### TRY IT:
Write out the entries below exactly, but only from the line containing "The image size" through the line containing "Click the info icon at the east entrance", and without the pictures.

### DATA IN THIS EXERCISE:
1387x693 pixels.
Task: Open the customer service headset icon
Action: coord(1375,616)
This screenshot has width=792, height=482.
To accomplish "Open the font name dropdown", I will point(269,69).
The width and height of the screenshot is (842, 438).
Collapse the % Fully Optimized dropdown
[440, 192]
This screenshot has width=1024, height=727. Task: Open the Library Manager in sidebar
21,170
---
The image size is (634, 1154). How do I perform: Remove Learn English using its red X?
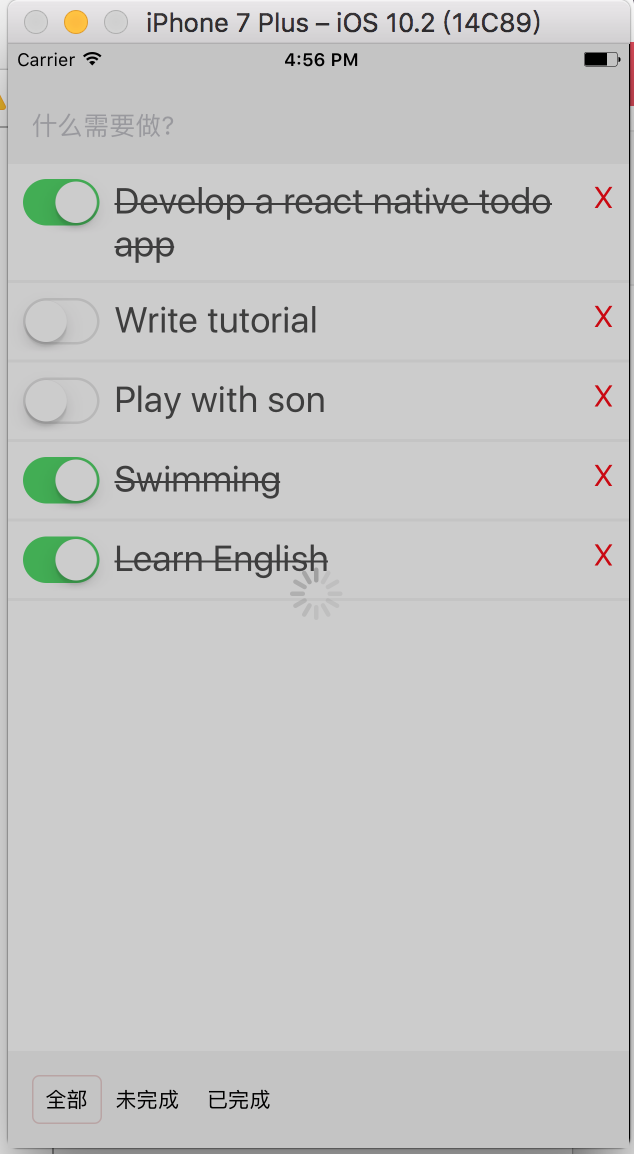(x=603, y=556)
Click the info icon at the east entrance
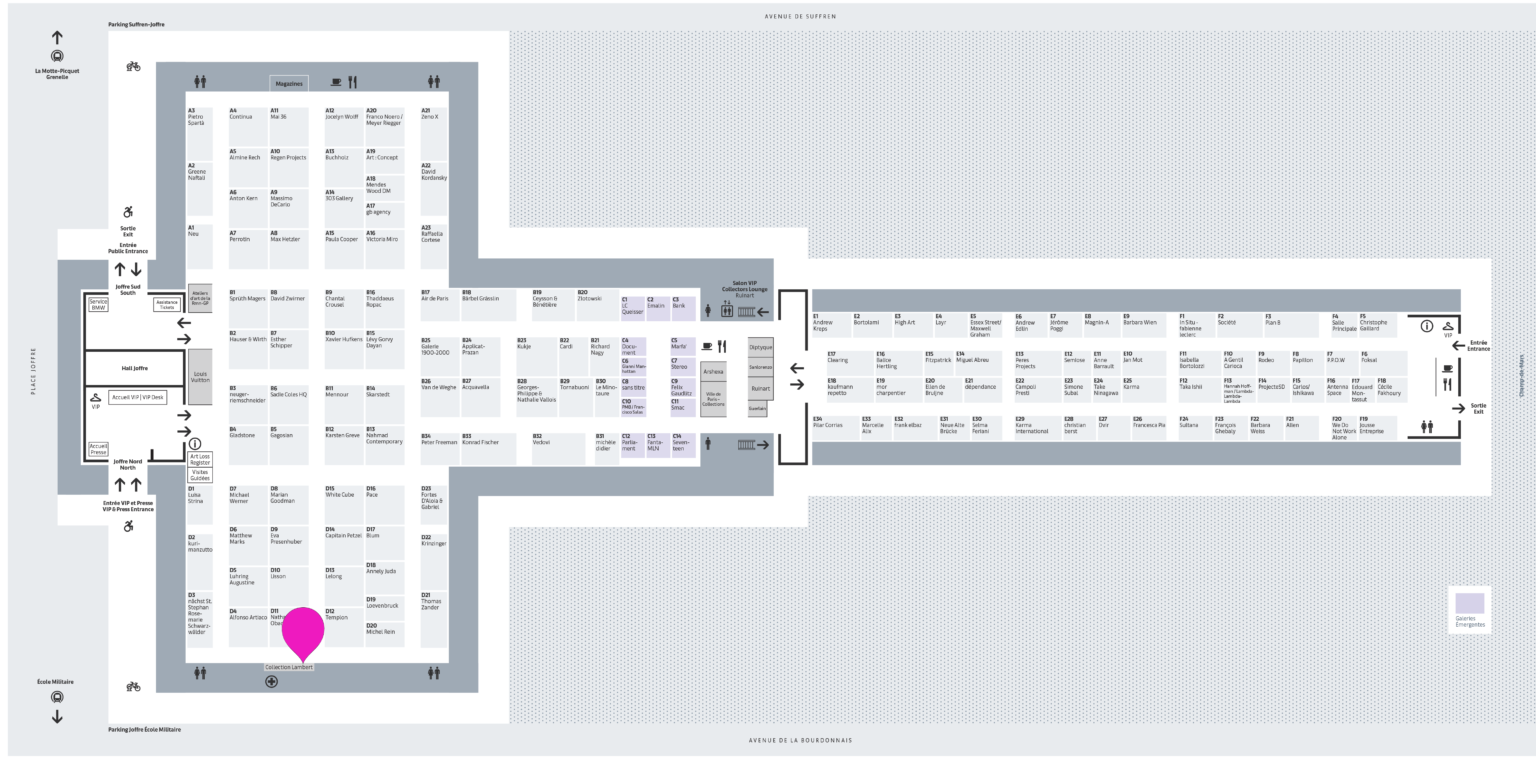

### RESULT BELOW:
The image size is (634, 1154). How do I perform: Remove Learn English using its red X?
(x=603, y=556)
Click the info icon at the east entrance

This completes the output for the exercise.